The observation of a multiple sclerosis (MS)-like illness in patients, particularly women, who carry the most common Leber's hereditary optic neuropathy mitochondrial DNA (mtDNA) mutation may indicate a contributory role for mitochondrial genes in genetic susceptibility to MS. We screened 307 unrelated MS patients, ascertained from population surveys, for the pathogenic Leber's hereditary optic neuropathy mutations at positions 11778 and 3460 of mtDNA, and also studied 20 patients with prominent and early optic nerve involvement. In addition, these 307 patients and 129 control subjects were investigated for the base change at position 13708, which has been suggested to play a role in the pathogenesis of Leber's hereditary optic neuropathy. Neither of the pathogenic mtDNA mutations occurred in the unselected MS patients. The 13708 base change was present in MS patients at a frequency similar to that in healthy control subjects.

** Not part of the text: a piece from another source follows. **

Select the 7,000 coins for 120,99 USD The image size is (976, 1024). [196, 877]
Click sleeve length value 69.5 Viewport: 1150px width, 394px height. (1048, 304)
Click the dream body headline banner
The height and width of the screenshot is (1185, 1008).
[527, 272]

Three of the patients selected on the basis of severe optic nerve involvement had either the 11778 (one) or 3460 (two) mutations associated with Leber's hereditary optic neuropathy. All were women and none had affected relatives. We conclude that these mutations do not contribute to genetically determined susceptibility in typical MS patients, although a mitochondrial genetic component in the etiology of MS remains possible. A subgroup of MS patients, particularly females with severe bilateral visual failure due to optic neuropathy, may harbor a Leber's hereditary optic neuropathy mutation and we suggest that mtDNA analysis is appropriate in these patients.